Craving a healthier maple bacon doughnut? These low-carb donuts are baked and have no added sugar.
Maple bacon doughnuts, can breakfast get any better? Maple and bacon are a delicious combination and everybody loves a good doughnut. But let's face it, it's not exactly the healthiest breakfast. At least, not the maple bacon doughnuts you buy at your local doughnut shop. Full of sugar and gluten, they certainly don't fit into a low-carb or gluten-free lifestyle.
Or do they? These low-carb maple bacon doughnuts are made with almond flour and coconut flour and contain no added sugar. Skip the maple syrup and make a delicious glaze with maple extract, and then sprinkle with some crisp chopped bacon bits. Now you've got yourself a delicious low-carb breakfast treat.
Low-carb maple bacon doughnuts
- 1-1/2 cups almond flour
- 1/4 cup coconut flour
- 1/4 cup unflavored whey protein powder
- 2 teaspoons baking powder
- 1/2 teaspoon salt
- 1/2 teaspoon xanthan gum
- 1/2 cup butter, softened
- 1/2 cup Swerve sweetener or other erythritol-based sweetener
- 2 large eggs, room temperature
- 1 teaspoon maple extract
- 1/4 teaspoon stevia extract
- 1/2 cup unsweetened almond milk
- 3/4 cups powdered Swerve Sweetener
- 3 tablespoons unsweetened almond milk
- 3/4 teaspoon maple extract
- 8 pieces bacon, cooked crisp and chopped
- Preheat oven to 325 degrees F and grease a standard doughnut pan well. You will need to bake the doughnuts in batches unless you own two doughnut pans.
- In a medium bowl, whisk together almond flour, coconut flour, protein powder, baking powder, salt and xanthan gum.
- In a large bowl, beat butter with sweetener until well combined. Beat in eggs, maple extract and stevia extract.
- Beat in half of the almond flour mixture, then beat in the almond milk. Beat in the remaining almond flour mixture until well combined.
- Fill the cavities of the doughnut pan about 3/4 full, smoothing the top of the batter. Bake 14 to 18 minutes, or until edges are golden brown and top is firm to the touch.
- Let cool in pan at least five minutes before turning out onto a wire rack to cool completely.
- Repeat with remaining batter. You should get 12 to 14 doughnuts.
- For the glaze, whisk sweetener, almond milk and maple extract together in a shallow bowl.

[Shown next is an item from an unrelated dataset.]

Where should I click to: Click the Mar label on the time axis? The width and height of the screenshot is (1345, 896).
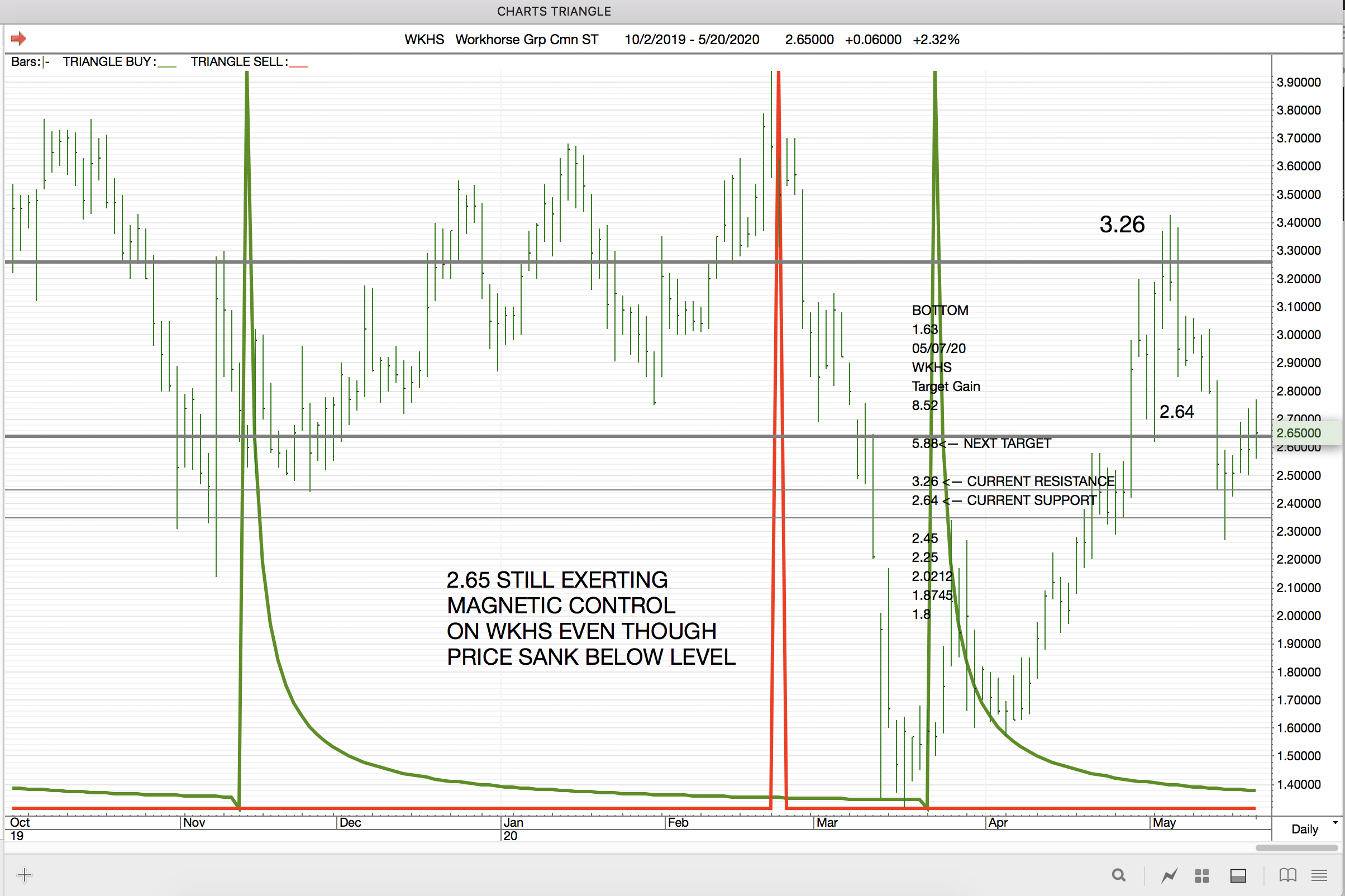pos(827,822)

- Dip cooled doughnuts into glaze (alternatively, you can spread glaze over tops of doughnuts).
- Sprinkle with chopped bacon and let set about 15 minutes.
Nutritional analysis per doughnut: 214 calories; 19 grams fat (75.2 percent calories from fat); 7 grams protein; 6 grams carbohydrate; 3 grams dietary fiber; 60 milligrams cholesterol; 353 milligrams sodium.